Der 1944 in Zürich geborene Altherr absolvierte ein Studium an der Mailänder Brera und arbeitete ab 1964 als Steinbildhauer. Ab 1976 nahm er eine Lehrtätigkeit am Technikum in Rapperswil auf. Er unterrichtete Terrainmodellieren und Entwurfslehre.

Seine Plastiken, die er in seinem Atelier im Schlieremer Gaswerk anfertigte, sind in der ganzen Schweiz anzutreffen. Etwa auf dem Waffenplatz in Frauenfeld oder im Innenhof der Zürcher Kantonalverwaltung. Zuletzt sorgte seine knapp 12 Tonnen schwere und rund 18 Meter hohe Plastik für Aufsehen. Sie hätte auf dem Gebiet der ehemaligen Weberei Hueb in Wald aufgestellt werden sollen, wurde dann aber an die Stadt Uster verschenkt, nachdem sich Widerstand gegen das «Ungetüm» formierte. Doch auch in Uster liess sich kein passender Ort finden. Im vergangenen März dann äusserte ein Kunstliebhaber Interesse an der Skulptur. Er wolle sie im Kanton Glarus aufstellen.

«Er eckte mit seiner Kunst an», erinnert sich Lilian Hasler. Die langjährige Kollegin Altherrs ist ebenfalls plastische Künstlerin und Mitglied der AZB. Altherr habe nicht nur dominante Werke hergestellt, sondern sei selber eine sehr dominante Figur gewesen, die klare Vorstellungen davon hatte, was sie wollte und was nicht, wie Hasler sagt.
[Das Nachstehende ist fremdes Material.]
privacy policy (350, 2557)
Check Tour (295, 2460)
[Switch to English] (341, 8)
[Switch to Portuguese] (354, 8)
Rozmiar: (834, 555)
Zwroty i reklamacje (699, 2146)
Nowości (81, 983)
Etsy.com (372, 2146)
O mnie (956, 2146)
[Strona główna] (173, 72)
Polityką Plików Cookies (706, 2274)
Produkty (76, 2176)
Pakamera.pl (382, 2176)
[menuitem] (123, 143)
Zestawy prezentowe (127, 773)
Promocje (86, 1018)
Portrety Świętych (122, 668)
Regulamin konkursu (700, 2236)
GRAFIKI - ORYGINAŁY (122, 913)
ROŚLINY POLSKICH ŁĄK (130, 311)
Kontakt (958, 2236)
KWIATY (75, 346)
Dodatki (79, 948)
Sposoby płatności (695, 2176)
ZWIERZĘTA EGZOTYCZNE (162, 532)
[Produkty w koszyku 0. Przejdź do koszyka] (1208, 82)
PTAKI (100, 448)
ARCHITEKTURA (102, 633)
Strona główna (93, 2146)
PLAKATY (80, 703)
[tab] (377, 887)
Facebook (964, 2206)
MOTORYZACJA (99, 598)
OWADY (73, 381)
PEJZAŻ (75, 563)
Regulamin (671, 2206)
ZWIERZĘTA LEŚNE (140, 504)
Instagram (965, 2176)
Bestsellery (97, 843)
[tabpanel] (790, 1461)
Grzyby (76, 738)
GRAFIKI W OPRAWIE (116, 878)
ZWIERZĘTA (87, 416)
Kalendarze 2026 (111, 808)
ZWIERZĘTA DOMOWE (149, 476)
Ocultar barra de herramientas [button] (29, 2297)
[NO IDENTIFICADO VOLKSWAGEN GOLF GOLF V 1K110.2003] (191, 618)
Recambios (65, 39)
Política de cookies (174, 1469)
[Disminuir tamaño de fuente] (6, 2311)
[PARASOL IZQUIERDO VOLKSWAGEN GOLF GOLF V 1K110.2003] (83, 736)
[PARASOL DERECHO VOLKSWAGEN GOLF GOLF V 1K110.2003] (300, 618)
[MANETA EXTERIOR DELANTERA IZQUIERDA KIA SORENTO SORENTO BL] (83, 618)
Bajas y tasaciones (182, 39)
Zur Zeit seines AZB-Präsidiums habe er die Gemeinschaft «aus dem Dornröschenschlaf geholt». Davor hätten die Künstler ihre Ateliers genutzt und unterhalten, doch seien sie in der Stadt nicht gross in Erscheinung getreten. «Er wollte, dass wir Bildhauer uns in Schlieren zeigen, und ging mit gutem Beispiel voran», so Hasler.

Wertvolles Vermächtnis

Dieses Ziel erreichte er auf unterschiedliche Weise. 2006 rief er das Projekt «Skulpturen in Schlieren» ins Leben. Dabei stellen Künstlerinnen und Künstler des Gasi-Areals ihre Werke im öffentlichen Raum der Stadt aus. In einem Turnus von zwei bis drei Jahren tun sie dies noch heute. Weiter initiierte Altherr die Kunstkammer, in welcher heute unter dem Namen «Kunsthalle» noch regelmässig Ausstellungen stattfinden.

Der Schlieremer Stadtpräsident Toni Brühlmann-Jecklin (SP) erinnert sich an zahlreiche angenehme Begegnungen mit Altherr. Das Engagement des Bildhauers habe ihn stets beeindruckt und seine Werke hätten zu interessanten Diskussionen in der Stadt angeregt. «Die Skulpturen im öffentlichen Raum, welche im Rahmen von ‹Skulptur in Schlieren› ausgestellt werden, sind für die Stadt eine grosse Bereicherung. Es ist ein wertvolles Vermächtnis», so Brühlmann.